Quoted passage ::

- - -

Bilawhar wa Būdīsaf (Turfan fragment) | Monography or Translations of unknown period | Survey | Perso-Indica

Monography or Translations of unknown period
Bilawhar wa Būdīsaf (Turfan fragment)

A fragmented Early New Persian versification of the popular tale of Bilawhar and Būdāsaf in Manichaean script. Of the entire manuscript one damaged bifolio sheet has been preserved; three fragments glassed together, namely M 581, M 613 and M 9010 (Boyce 1960, pp. 41, 42 and 138), contain parts of 27 stanzas (bayt), none of which complete. It is one of the specimens of Early New Persian texts in Manichaean script from the Turfan collection in Berlin (on New Persian in Manichaean script see Sundermann 2003, Provasi 2011).
The fragments were edited and translated by Henning (Henning 1962). Henning assumed that they could not be dated earlier than the first half of the tenth century A.D. The dating Henning proposed was based on the assumption that the cursive variety was a late form of the Manichaean script. Benkato has shown, however, that there are different shapes of the cursive variant and that it is “not possible to decide on a date for the fragments on a paleographical basis alone” (Benkato 2016, pp. 216-217).

- - -

Goals ::
1. In the Turfan fragment entry, who edited and translated the fragments?
2. Rewrite the part of the Turfan fragment entry that opens with the words containing "Bilawhar wa Būdīsaf (Turfan fragment) |" and closes with "2003, Provasi 2011).", changing "Manichaean script" to "Sogdian script".

Excerpted records ::
- - -

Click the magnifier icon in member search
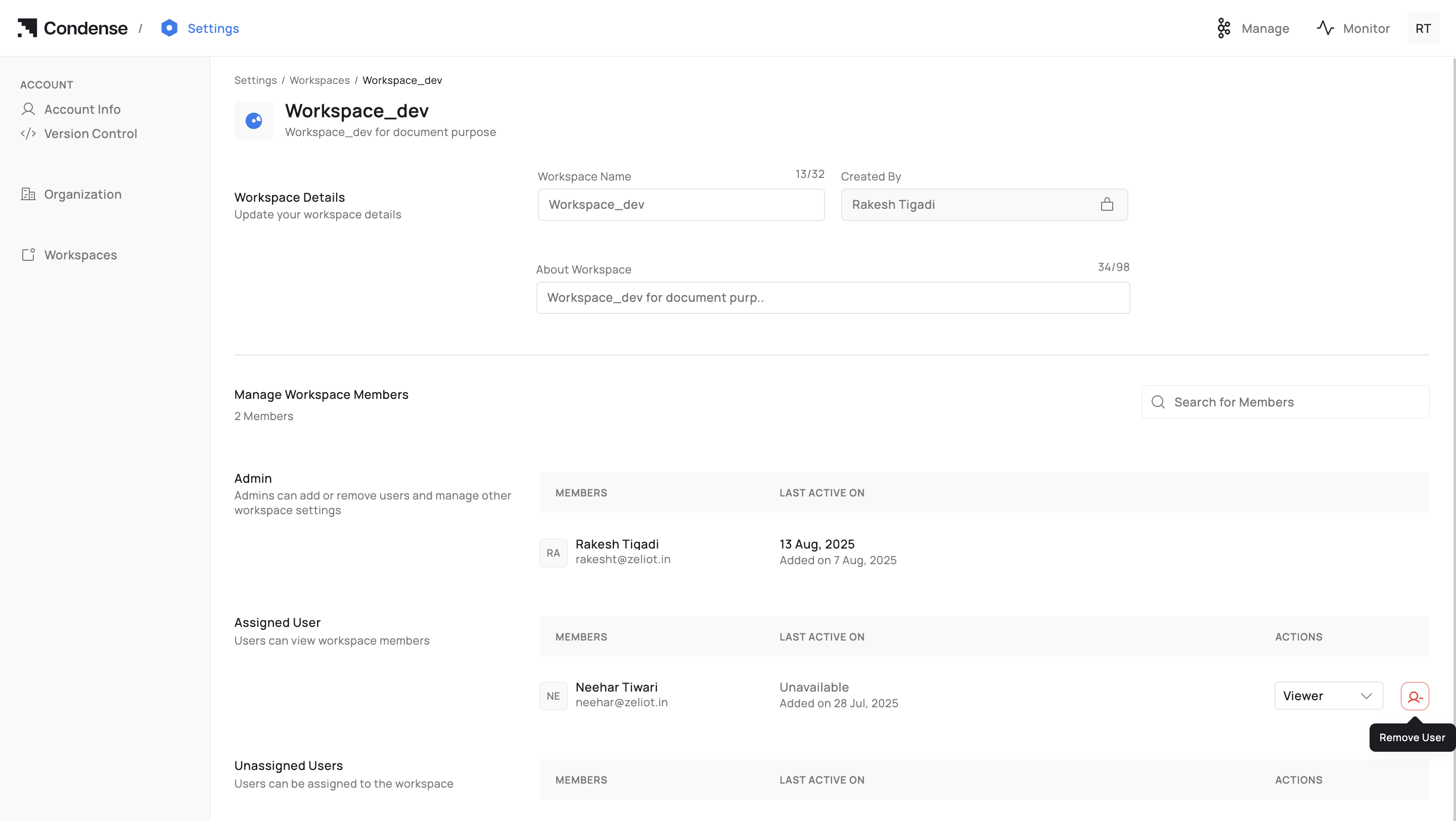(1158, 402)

- - -

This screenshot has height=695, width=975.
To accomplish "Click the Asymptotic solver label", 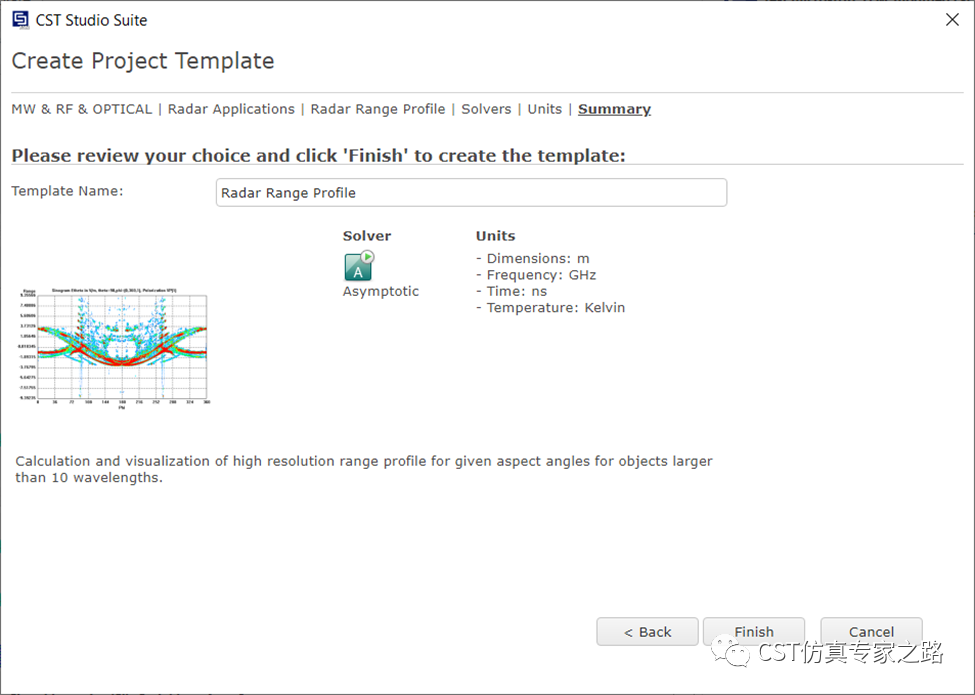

- - -

Worked answers ::
1. Henning, in 1962.

2.
Bilawhar wa Būdīsaf (Turfan fragment) | Monography or Translations of unknown period | Survey | Perso-Indica

Monography or Translations of unknown period
Bilawhar wa Būdīsaf (Turfan fragment)

A fragmented Early New Persian versification of the popular tale of Bilawhar and Būdāsaf in Sogdian script. Of the entire manuscript one damaged bifolio sheet has been preserved; three fragments glassed together, namely M 581, M 613 and M 9010 (Boyce 1960, pp. 41, 42 and 138), contain parts of 27 stanzas (bayt), none of which complete. It is one of the specimens of Early New Persian texts in Sogdian script from the Turfan collection in Berlin (on New Persian in Sogdian script see Sundermann 2003, Provasi 2011).